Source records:
◇ ◇ ◇ ◇

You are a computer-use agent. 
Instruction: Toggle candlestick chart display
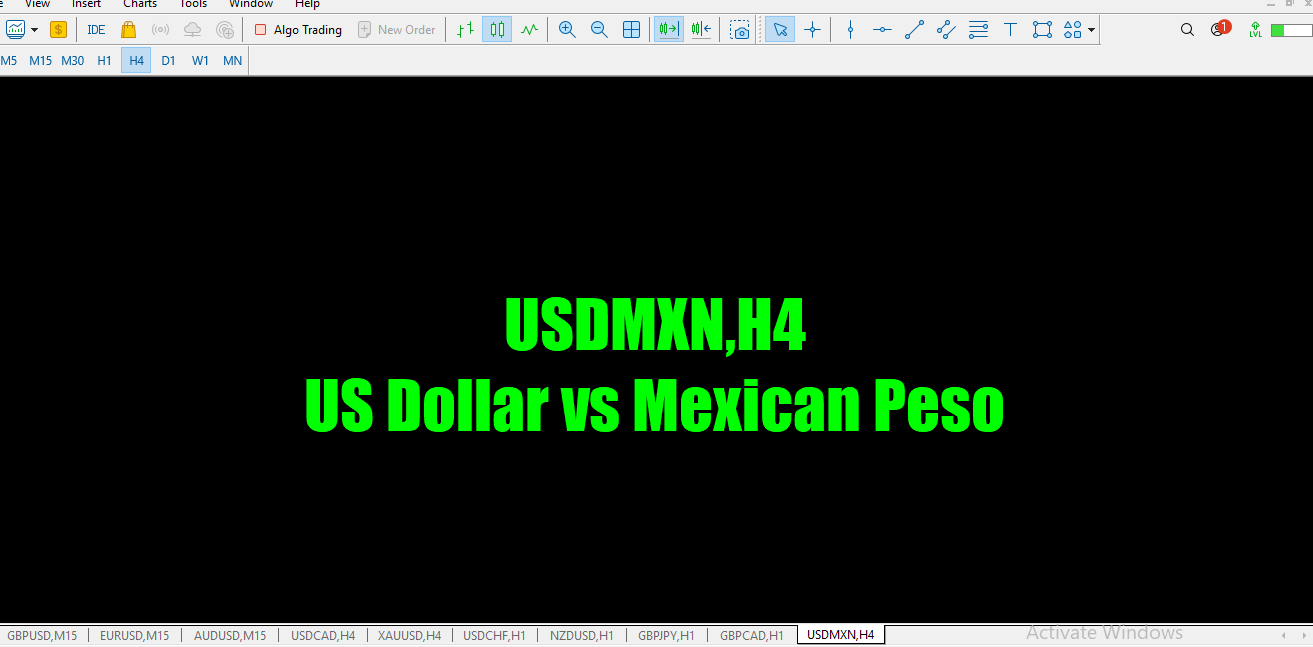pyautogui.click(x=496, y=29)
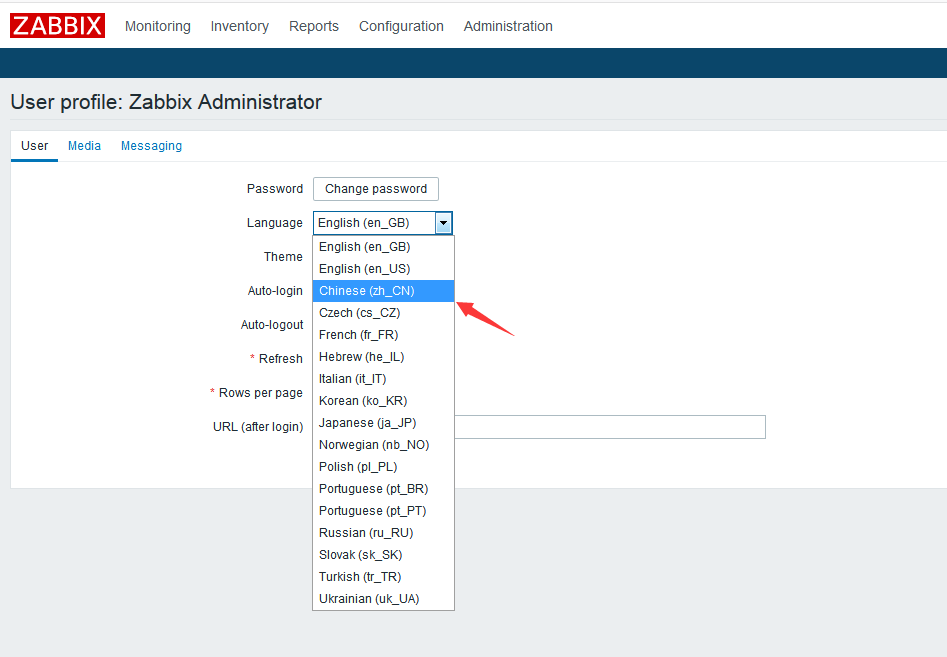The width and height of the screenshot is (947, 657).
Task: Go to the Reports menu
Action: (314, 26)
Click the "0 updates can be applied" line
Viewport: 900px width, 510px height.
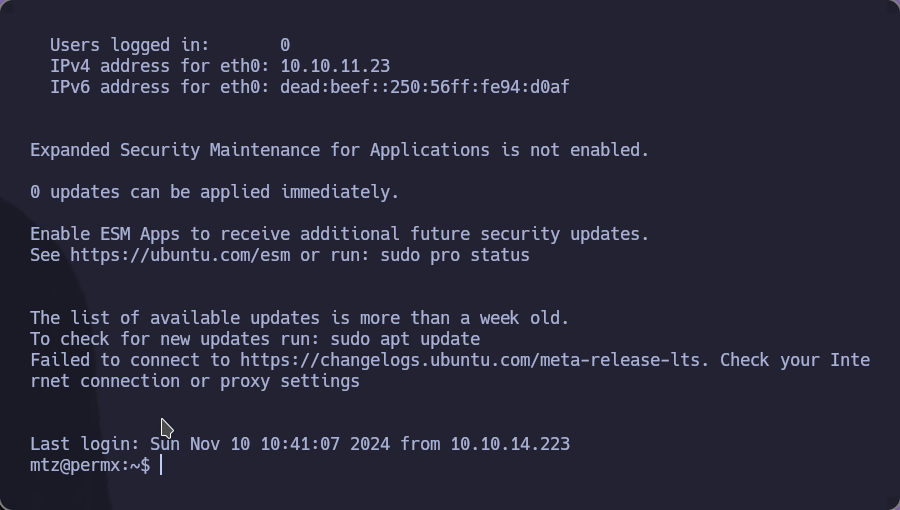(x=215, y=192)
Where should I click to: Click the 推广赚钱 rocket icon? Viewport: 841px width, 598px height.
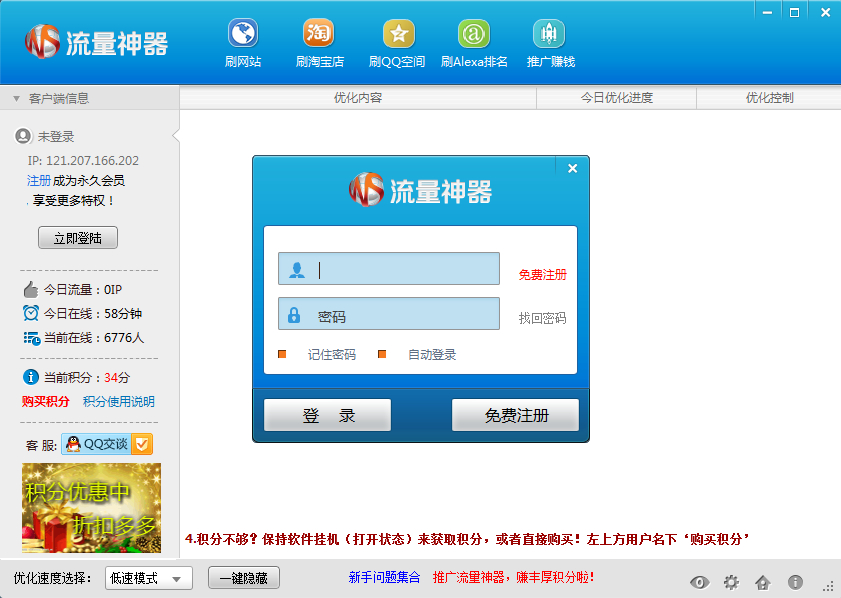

◇ ◇ ◇ ◇

Please give the entries again word for word, without any pictures.

**Answer section:**
You are a computer-use agent. 
Instruction: Toggle candlestick chart display
pyautogui.click(x=496, y=29)
The width and height of the screenshot is (947, 657).
Task: Go to the Reports menu
Action: (314, 26)
Click the "0 updates can be applied" line
Viewport: 900px width, 510px height.
(x=215, y=192)
Where should I click to: Click the 推广赚钱 rocket icon? Viewport: 841px width, 598px height.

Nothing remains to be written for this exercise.